Quando un sole come il nostro invecchia, dopo una fase in cui si espande inglobando quel che trova attorno a lui fino a un raggio critico, in seguito perde i suoi strati superficiali fino a lasciare esposto il suo piccolo nucleo: una nana bianca, una stella densa e calda, inerte, più piccola delle dimensioni originarie della stella, che non brucia più combustibile al suo interno, e quindi in via di lentissimo raffreddamento.
Nel caso del nostro Sole, una volta bruciato l’idrogeno al suo interno tra circa 5 miliardi di anni, si espanderà fino a inglobare Mercurio, Venere e anche la Terra, perturbando il resto dei pianeti nella sua violenta trasformazione. Poi perderà man mano gli strati più esterni, finché di lui resterà solo il nucleo inerte, ed è facile immaginare che attorno a lui orbiteranno ancora i resti dei pianeti e dei suoi strati esterni.
E dato che le stelle simili al nostro Sole sono la maggiorparte nella nostra galassia, si immagina che tante possano essere le nane bianche che potrebbero avere resti planetari nel loro sistema, ma fin’ora non era ancora stato trovato un pianeta sopravvissuto e ancora in orbita attorno ad essa.

▶ _Materiale_
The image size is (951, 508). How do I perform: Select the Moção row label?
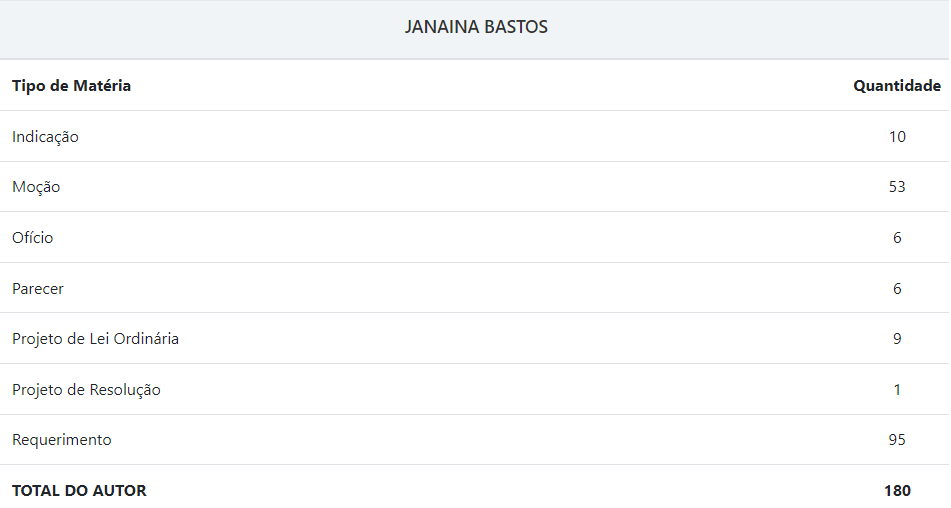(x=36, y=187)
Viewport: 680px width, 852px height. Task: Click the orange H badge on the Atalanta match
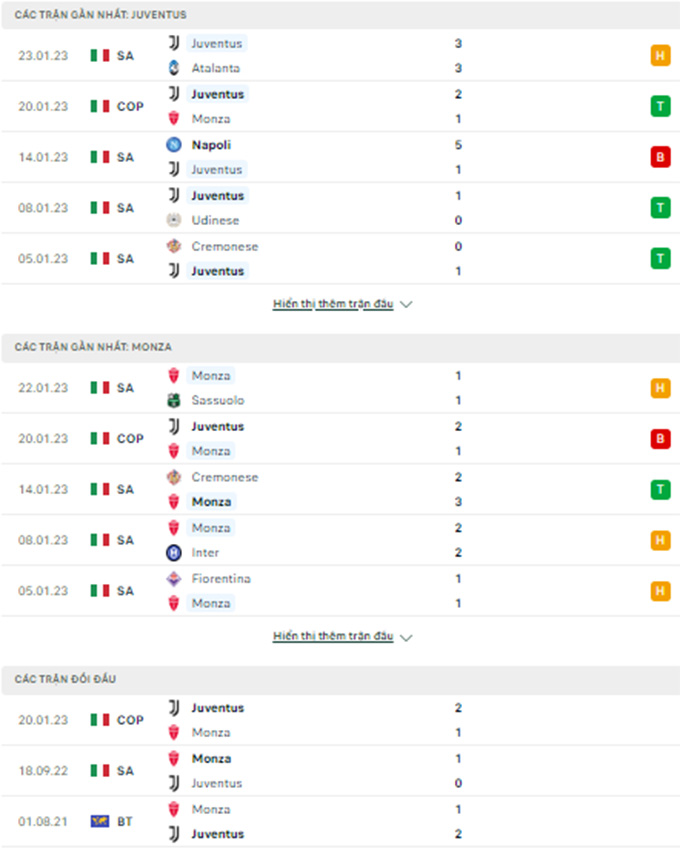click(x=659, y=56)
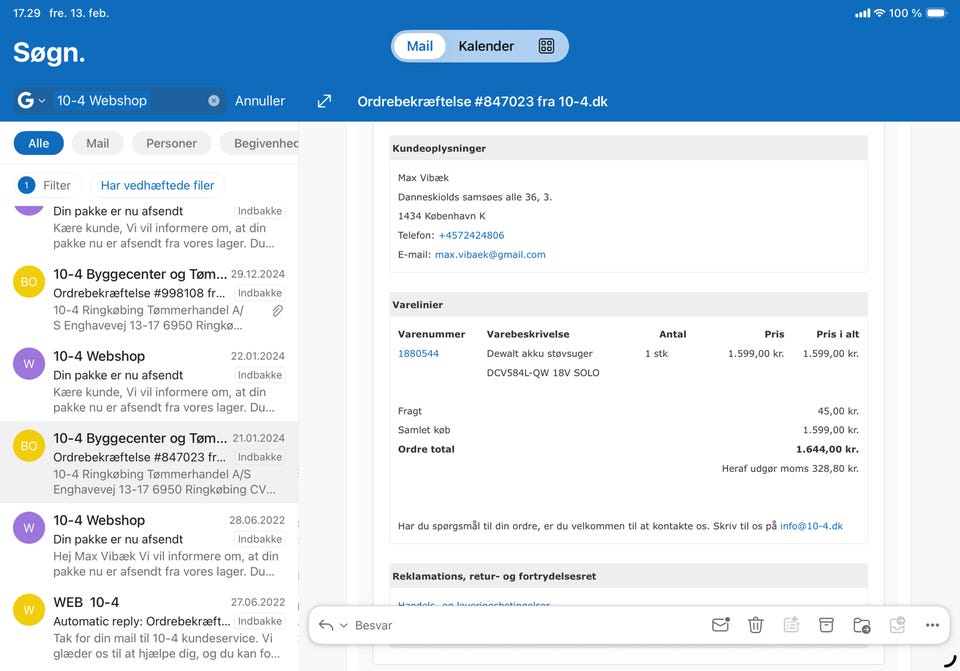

▶ _Cosa chiede_
Indica quali pianeti, secondo il brano sulle nane bianche, il Sole inglobera durante la sua espansione. Per rispondere basati esclusivamente sul brano.

▶ _Risposta_
Mercurio, Venere e la Terra.